What's in a Prague street name

Every street in Prague, one by one.


Prague 3, day 148: Ondříčkova

Originally published on Twitter on 18 September 2022.

Ondříčkova was built in 1885.

Until 1937, this was Břetislavova, presumably after Břetislav I (1005-1055), II (1060-1100) III (died 1197), all Dukes of Bohemia.

František Ondříček was born on Nový Svět in Hradčany in 1857, and played violin in taverns and cafes as part of his father’s band.

He graduated from Prague Conservatory in 1876, continuing his studies in Paris.
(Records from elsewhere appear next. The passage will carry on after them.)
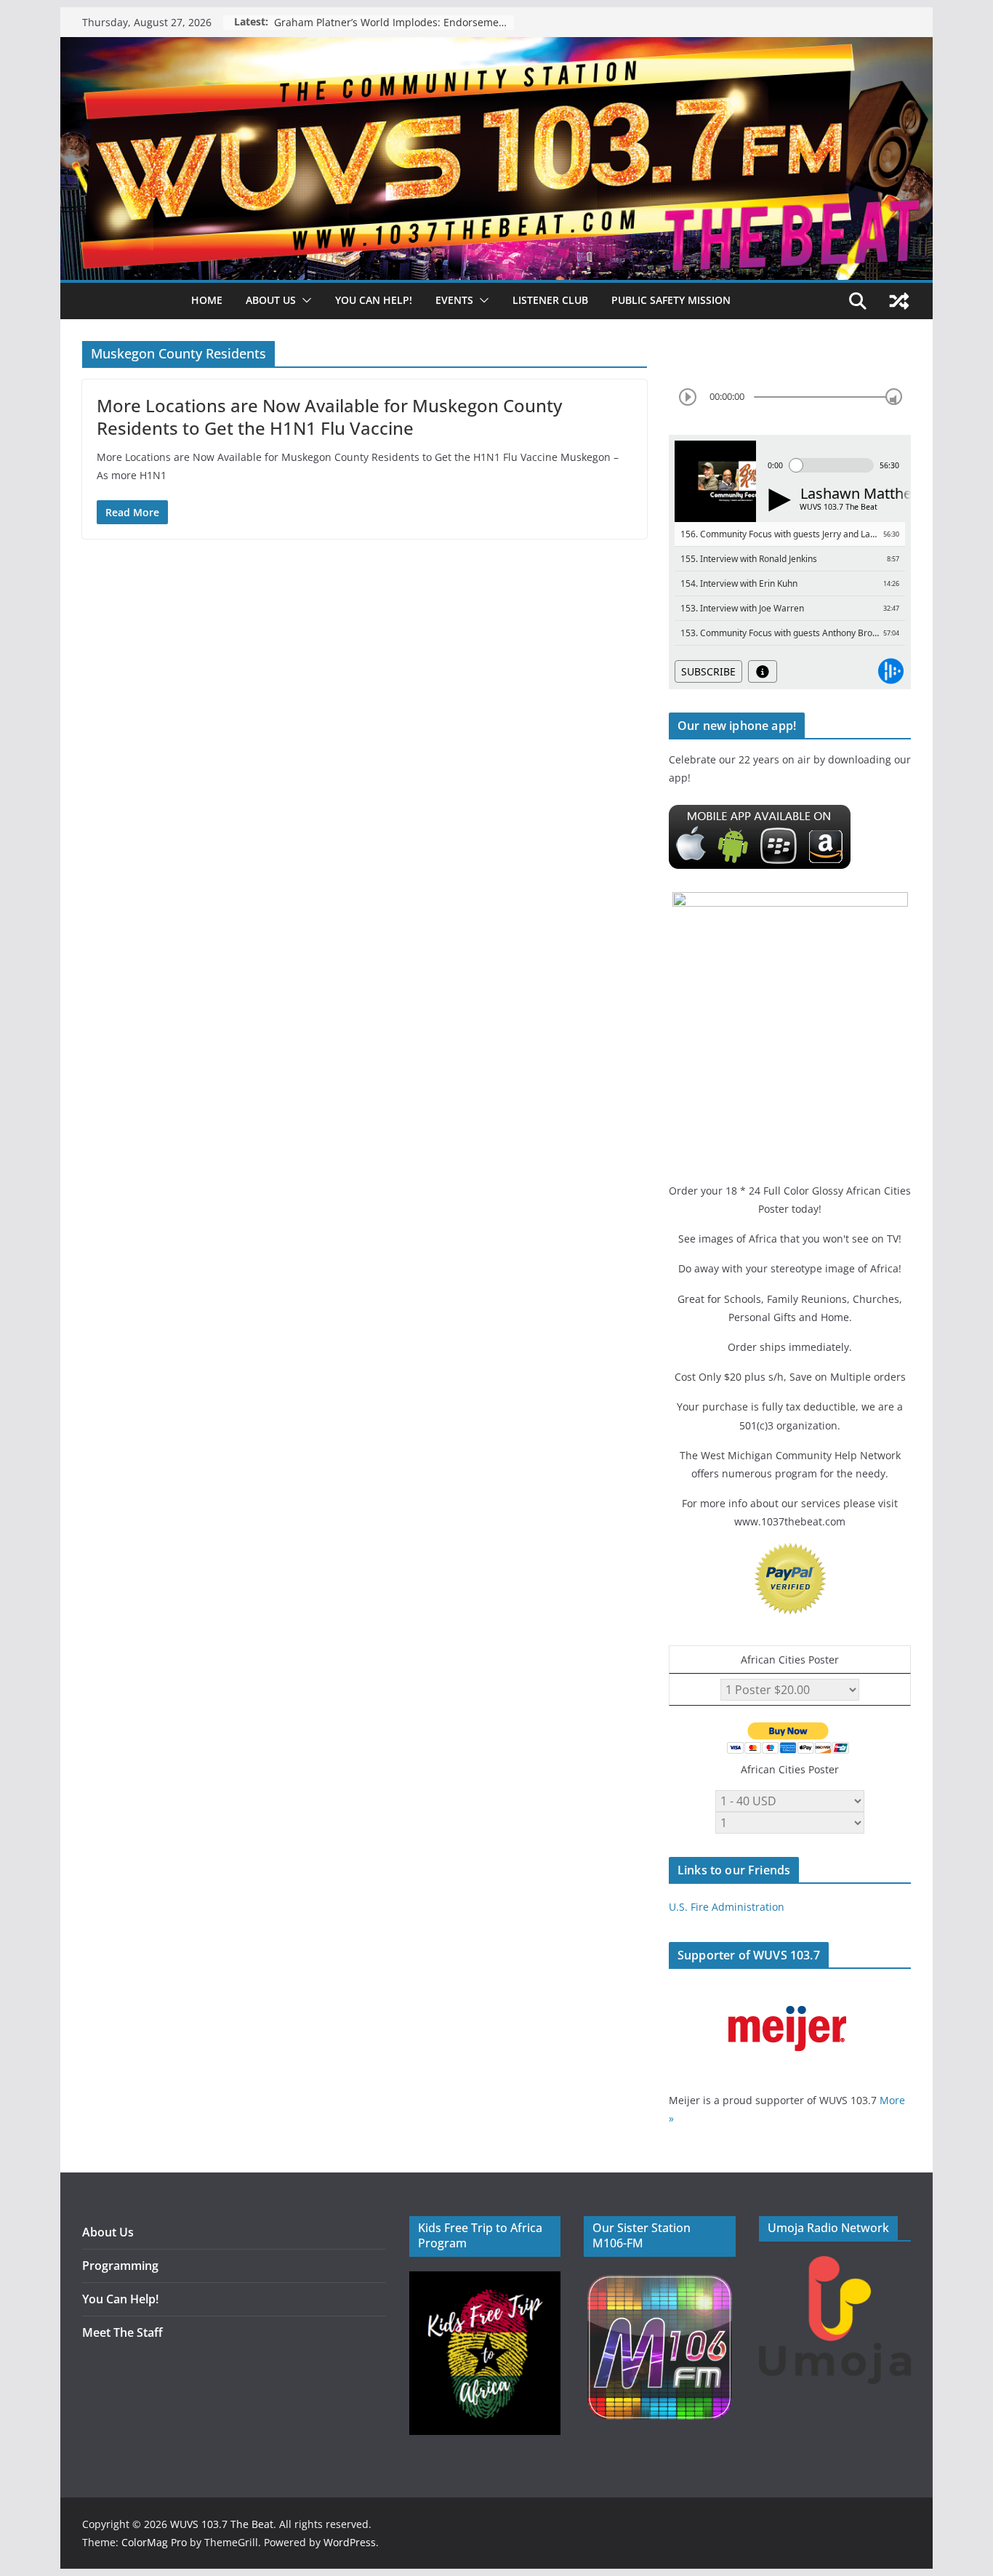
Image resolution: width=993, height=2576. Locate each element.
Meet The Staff (122, 2332)
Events (454, 300)
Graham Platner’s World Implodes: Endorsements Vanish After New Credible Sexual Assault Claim (394, 22)
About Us (108, 2232)
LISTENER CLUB (550, 300)
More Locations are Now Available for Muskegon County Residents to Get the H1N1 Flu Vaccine (329, 416)
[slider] (893, 396)
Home (206, 300)
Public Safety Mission (671, 300)
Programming (120, 2266)
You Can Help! (373, 300)
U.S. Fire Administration (726, 1907)
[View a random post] (899, 301)
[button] (304, 300)
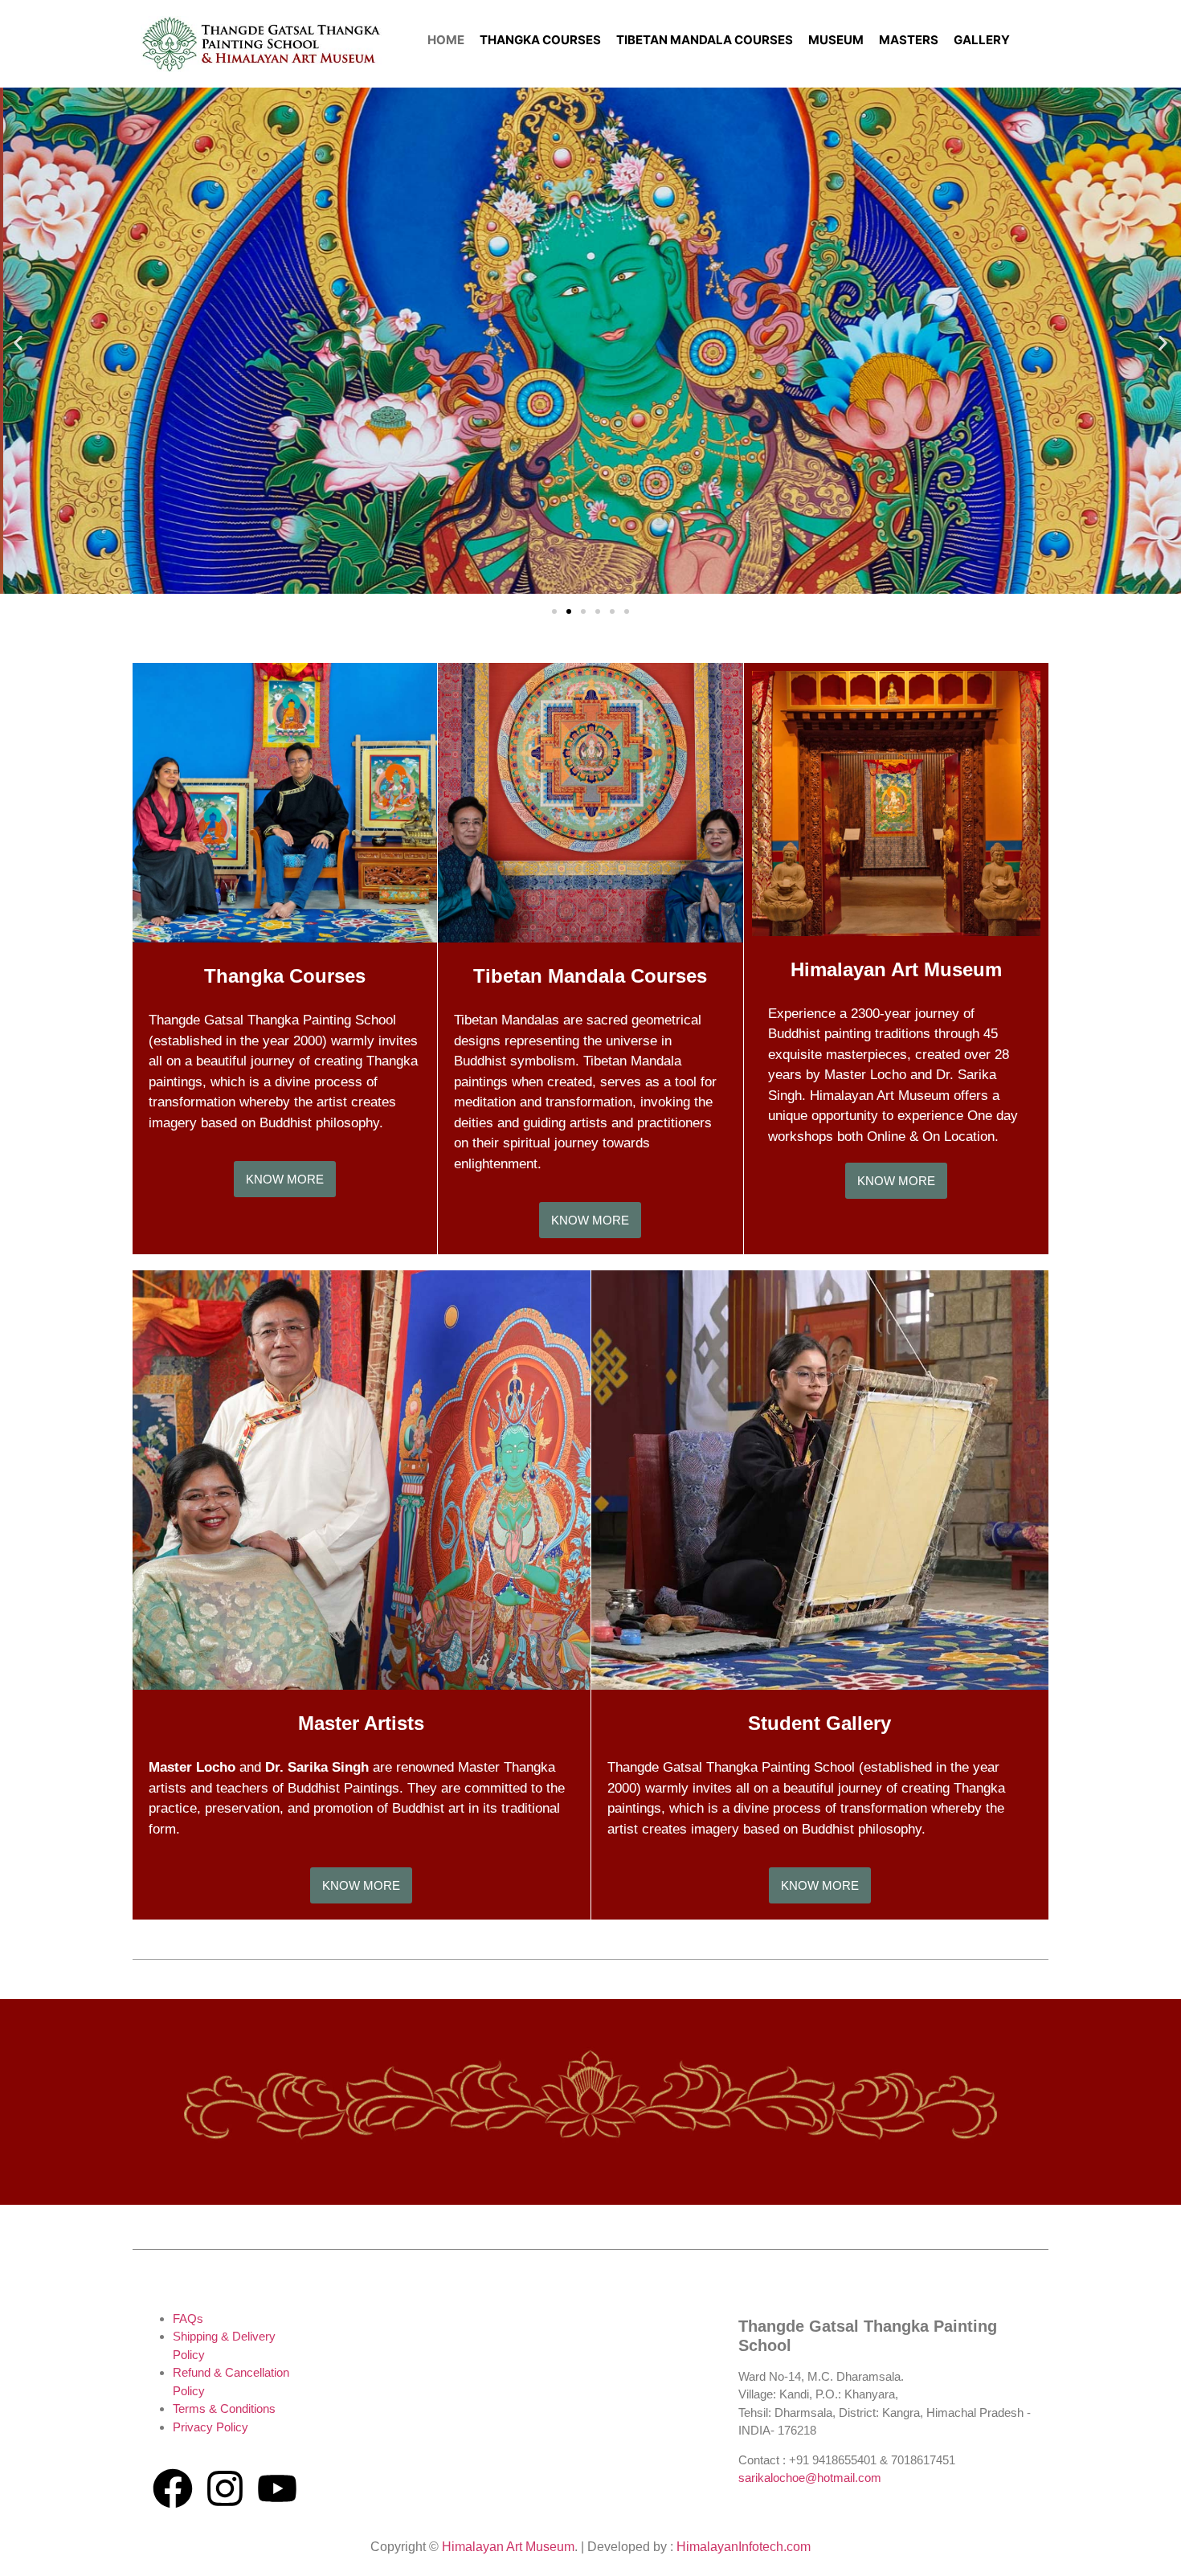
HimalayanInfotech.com (743, 2547)
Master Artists (361, 1723)
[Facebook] (173, 2488)
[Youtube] (277, 2488)
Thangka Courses (285, 976)
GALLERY (982, 39)
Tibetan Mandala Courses (590, 976)
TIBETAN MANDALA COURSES (704, 39)
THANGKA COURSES (540, 39)
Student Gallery (819, 1723)
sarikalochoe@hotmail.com (809, 2477)
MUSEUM (836, 39)
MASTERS (908, 39)
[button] (18, 343)
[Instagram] (225, 2488)
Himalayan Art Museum (896, 969)
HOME (445, 39)
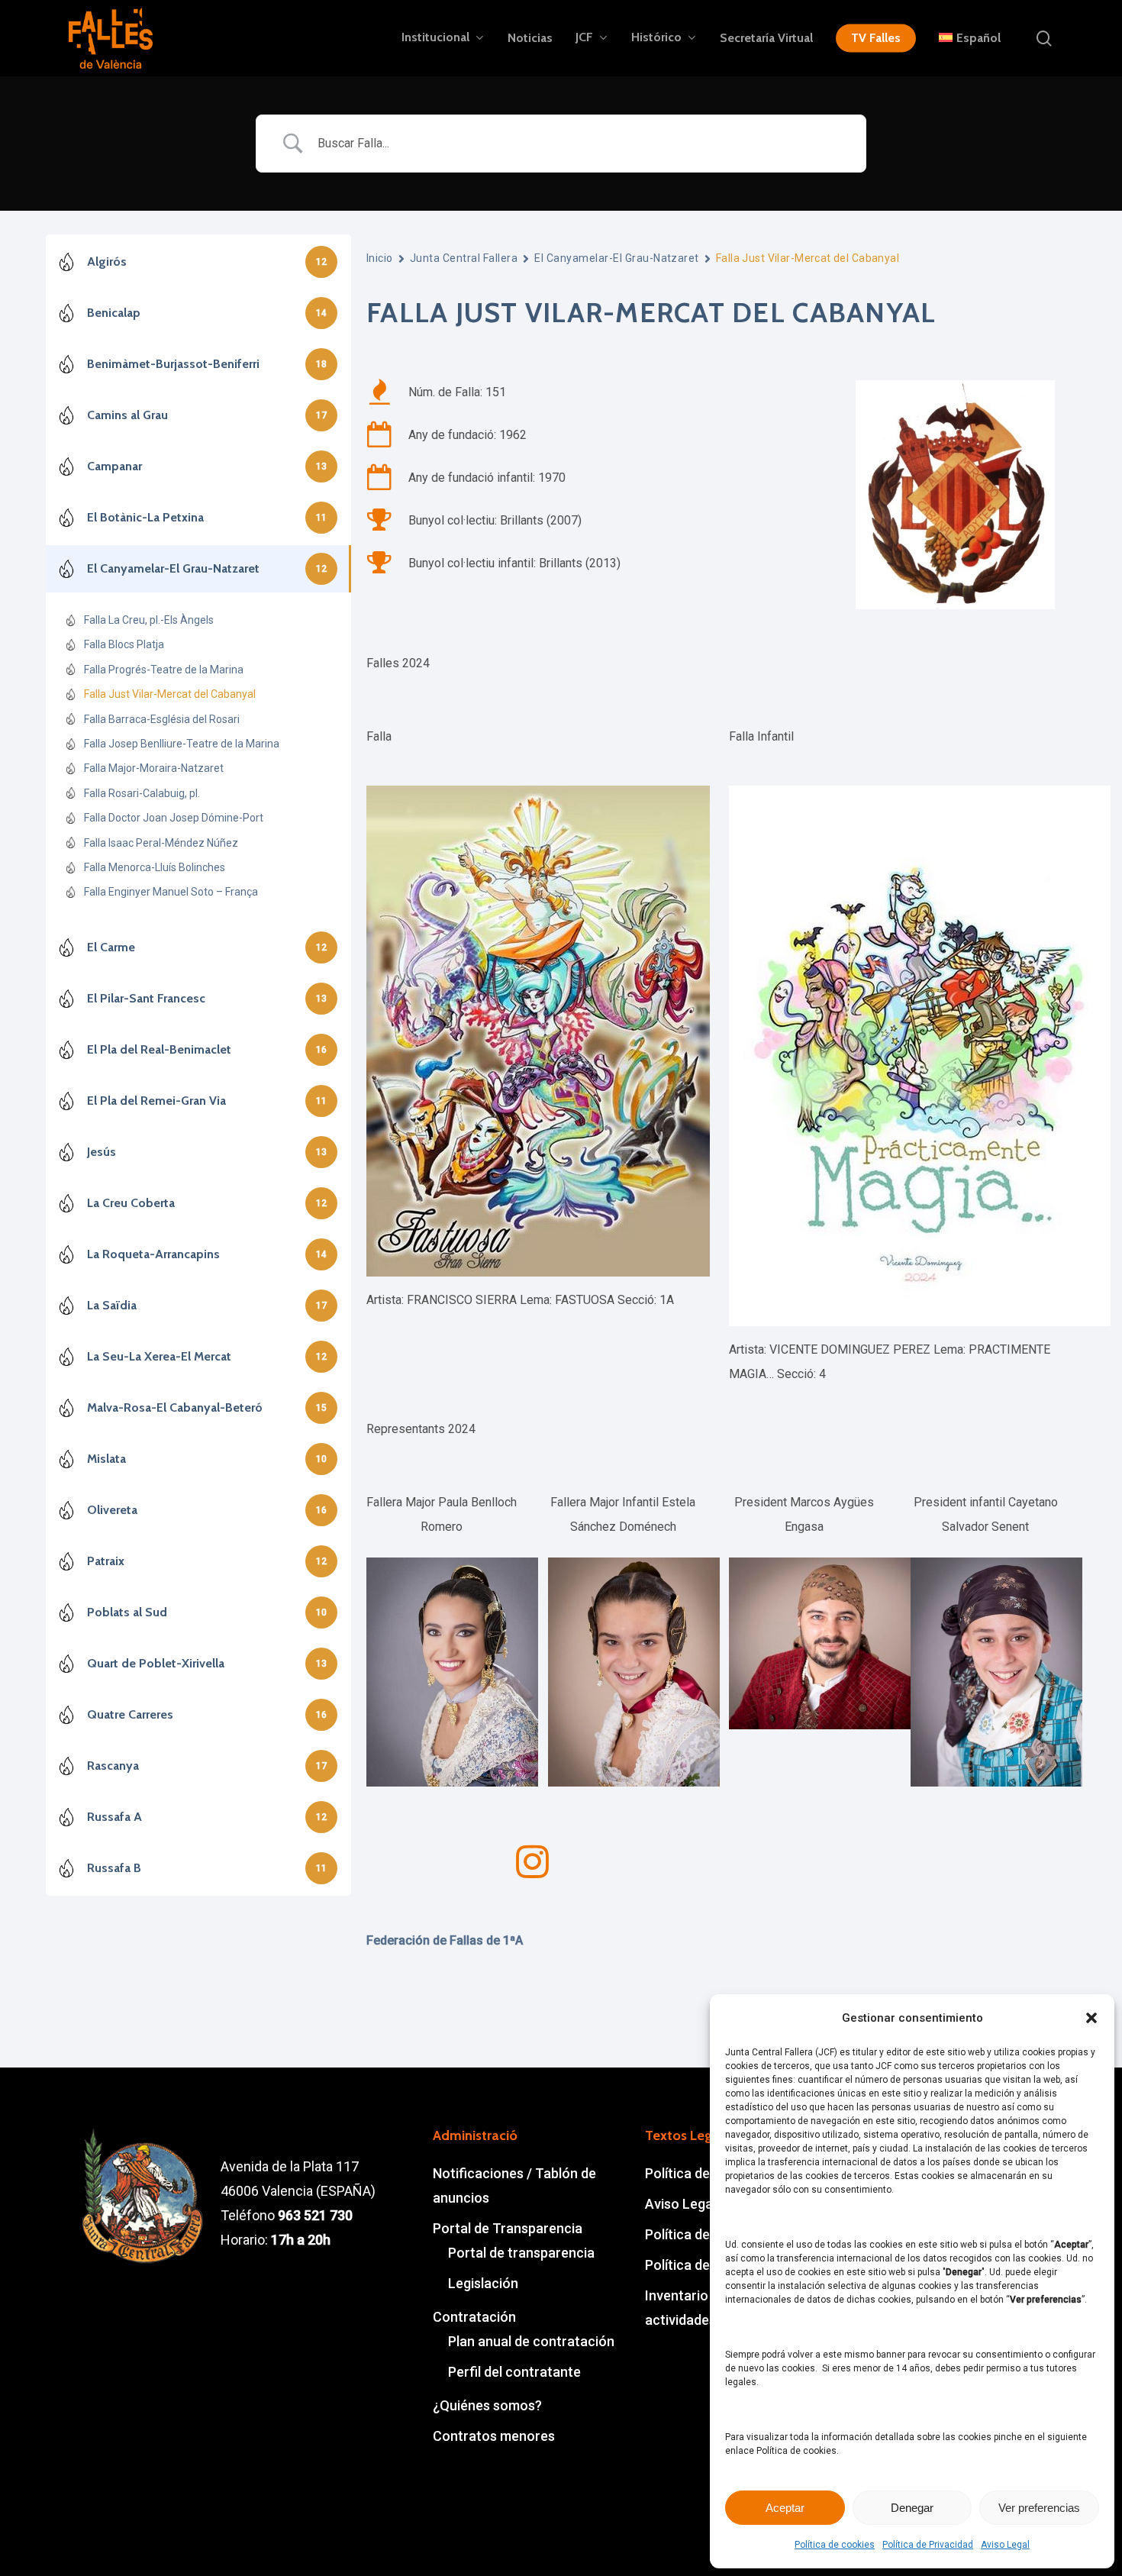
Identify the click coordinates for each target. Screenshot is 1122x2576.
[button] (1091, 2018)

Later, he moved to London, performing at St James’s Hall on Piccadilly.

In the late 1880s, he settled in Vienna (where he would lead the Neue Wiener Konservatorium from 1910 to 1915); in the 1880s and 1890s, he embarked on numerous tours of Europe, Asia and North America.

Such was his popularity in Bohemia that, in 1901, attendees of one of his concerts at the Rudolfinum unharnessed a horse from a carriage and led it to Václavák, where Ondříček was staying.

Proof that fans doing stupid things is hardly a phenomenon created by the internet.

He moved back to Prague when Czechoslovakia was founded, and taught at the Conversatory.

He died in 1922 of a heart attack in a carriage at Milan train station, just four days after giving a concert in Geneva.